Team – B: [Every document and screenshot should be named as ‘Team-B’]
Overview:
This week you will work with your group on your final project.
Objectives
Apply concepts learned about Hadoop Ecosystem
Apply concepts learned in data preparation to preprocess data
Construct an external table using basic SQL commands in BigQuery
Develop queries in BigQuery.
Construct a well-defined schema using basic HQL commands in Hive
Develop queries in Hive
Develop queries in Spark
Instructions
Each group will research their assigned use case. They will select a static dataset and streaming data source from the approved list provided or locate another and obtain the instructors’ approval.
Each group will create an executive summary. This summary should be between 400 and 550 words, not including the title page, references, or other supporting documents. It should read like a summary of your presentation, giving the use case project, stepping through the data lifecycle, identifying tools/applications used during certain phases of the data lifecycle, and concluding with the next steps for the data science or analyst teams.

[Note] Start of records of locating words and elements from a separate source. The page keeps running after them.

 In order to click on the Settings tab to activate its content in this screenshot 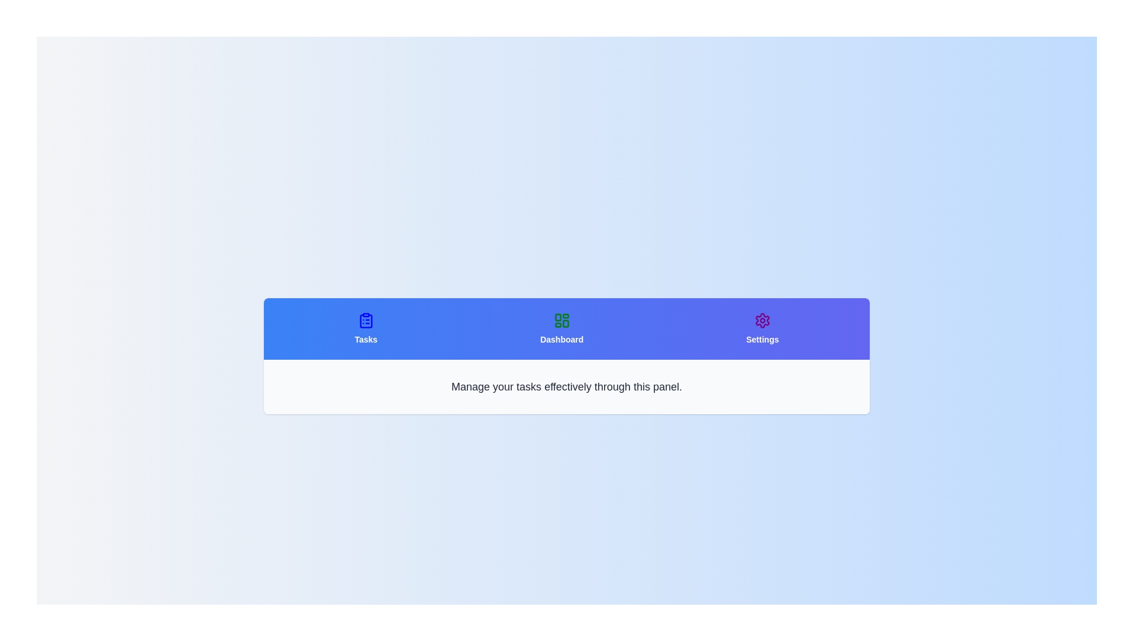, I will do `click(762, 328)`.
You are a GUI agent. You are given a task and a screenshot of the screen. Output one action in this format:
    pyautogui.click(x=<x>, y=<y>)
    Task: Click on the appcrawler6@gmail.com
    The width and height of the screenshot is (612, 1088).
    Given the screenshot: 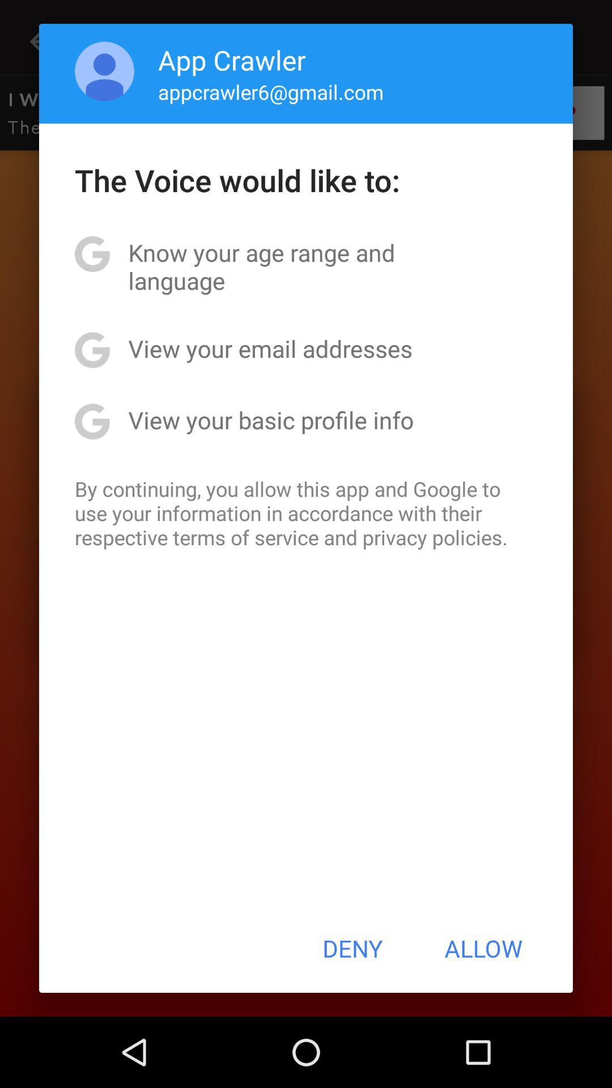 What is the action you would take?
    pyautogui.click(x=271, y=92)
    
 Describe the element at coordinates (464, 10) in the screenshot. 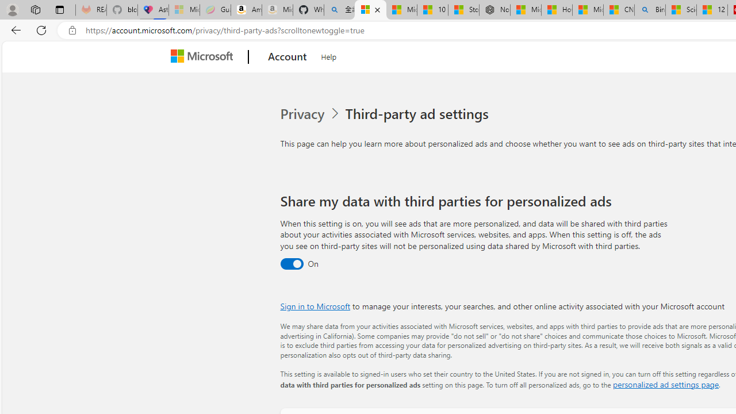

I see `'Stocks - MSN'` at that location.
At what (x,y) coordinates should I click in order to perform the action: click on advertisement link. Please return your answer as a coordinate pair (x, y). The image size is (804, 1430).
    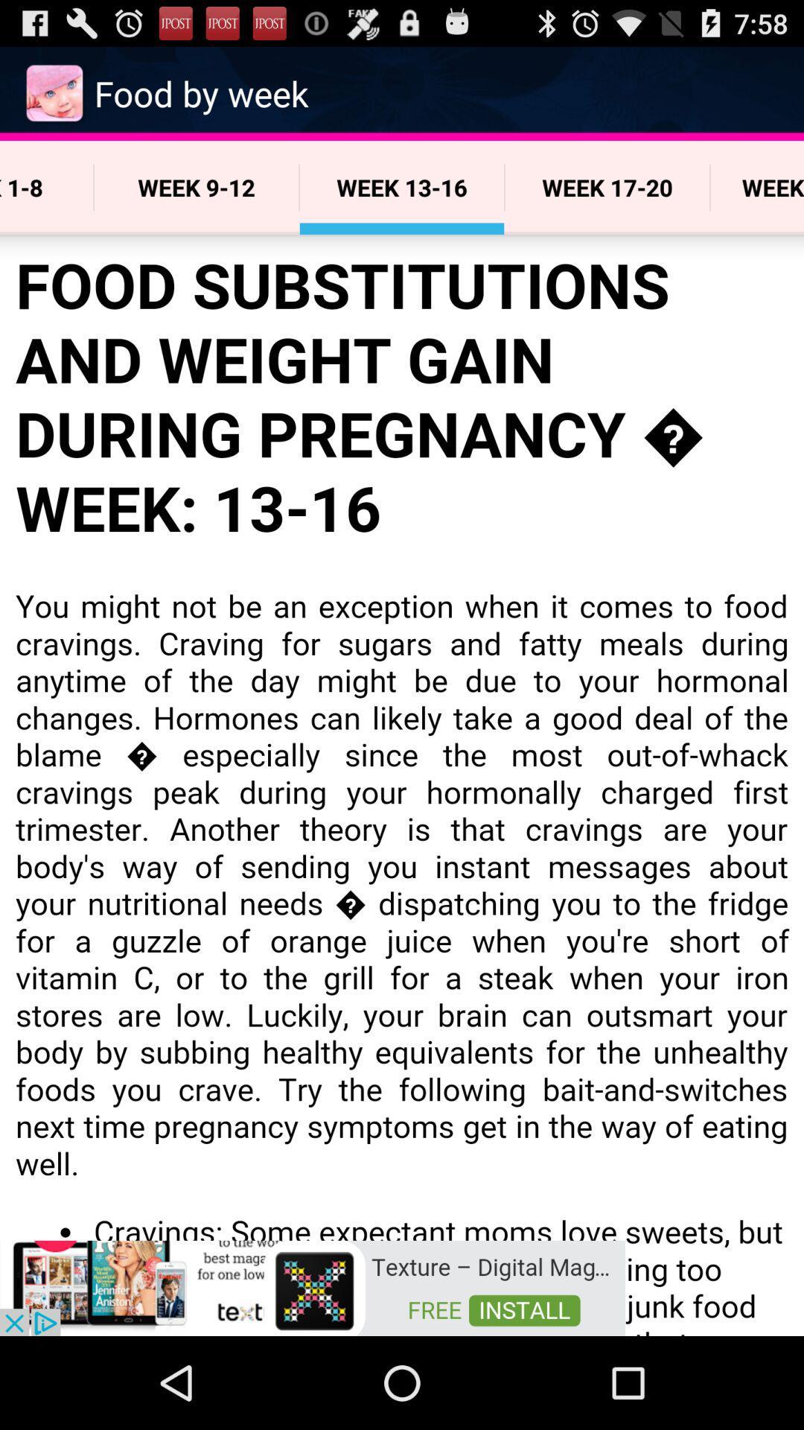
    Looking at the image, I should click on (312, 1286).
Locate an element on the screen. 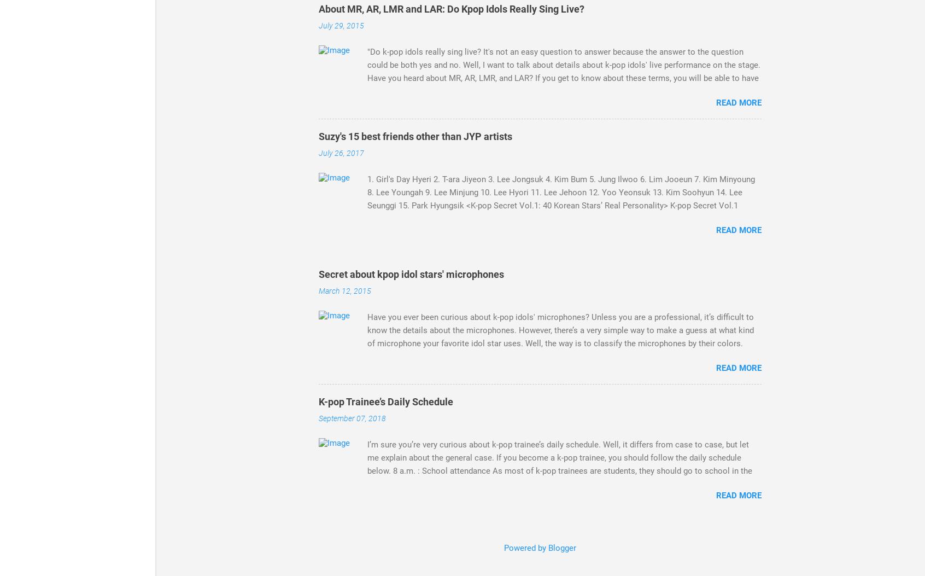  'July 26, 2017' is located at coordinates (341, 152).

The executive summary is in Times New Roman, 12-point, with one-inch margins.
Each group will create a document with screenshots that includes the project and storage they created for their use case in GCP, setting up their Hadoop ecosystem, performing data processing with their static and streaming data, and performing queries in BigQuery, Hive, and Spark to ensure the quality of their data for the data science or analysts teams. Through each step, the team will take screenshots of their work and present them in a word document with brief explanations of the screenshots. The desciption should include the application used, the task performed, and why it was performed. Do not include how-to instructions.
Each group will create a presentation that tells a story using the data lifecycle as a guide, and they will present their work during the designated time. You may be creative with the presentation with PowerPoint. The presentation is a professional business presentation. Each member of the group should speak. After the presentation, the group will entertain questions from the audience. The presentation should be at least 10-15 minutes in length.
Meeting_Notes_Template:
I have provided the ‘Meeting_Notes_Template.docx’, please fill the provided template.
Approved Data Sources:
I have provided ‘Approved Data Sources.pdf’ please select a two datasets from any USE CASES Approved Data Sources provided in the pdf.
PPT and Word:
Topic: Use cases from the discussion post
Data: Use approved data sources (two or more)
Executive Summary (25%): This paper should be between 400 and 550 words, not including the title page, code, and references.
Screenshots (25%): These screenshots should show how you applied what you learned. Create a new project in GCP for this use case.
Presentation (50%): The group will present
Grading: This project is worth 20% of your final course grade. The Executive Summary will comprise 25% of this grade, screenshots 25%, and the presentation will be 50%
Document Type: Word and PPT
Executive Summary Requirements:
400 to 550 words, not counting the title page, references, or supporting documents.
Title page: Organization Name, Logo, Use case, group number, and group members
Introduction: Introduce the use case and its purpose (Example: Data Engineering Request)
Body: Step through the data lifecycle with your use case and the tasks you did
Conclusion: Summarize and discuss the next steps for the data science and analyst teams
Double-spaced Word Document
References
Application Screenshots Requirements:
GCP project & storage
Hadoop
OpenRefine
BigQuery
Hive
Spark
Include an explanation (3-10 sentences) with the screenshots telling the application used and the task performed.
Supporting Documents:
Reference page
Meeting notes or Task board
Data Sheet – List of Data sources and any
additional information such as the website
address
Other documents
Word Document
Meeting Notes Template:
Date:
Start and End time:
Attendees:
Note-taker:
Notes:
Decisions:
Action Items:
Task board:
Create a Task board using MS Teams – Planner,
Excel, or Word
Task board Columns
To-Do
In Progress
Review
Done
Task Info: Description, Owner, Due Date
Presentation Requirements:
Business casual
TELL A STORY
Every group member must present
10-15 minutes to present
2 minutes for questions
10-20 PowerPoint Slides
Title page: Organization Name, Logo, Use case, group number, and group members
Outline or Agenda
Every step of the data lifecycle – No definitions
Hive and Spark SQL comparison chart
A few of your screenshots (No more than 5)
Cite the source on the slide if not your own words
Word document regarding rubrics instructions.
Requirements: Follow each and everything mentioned in the description.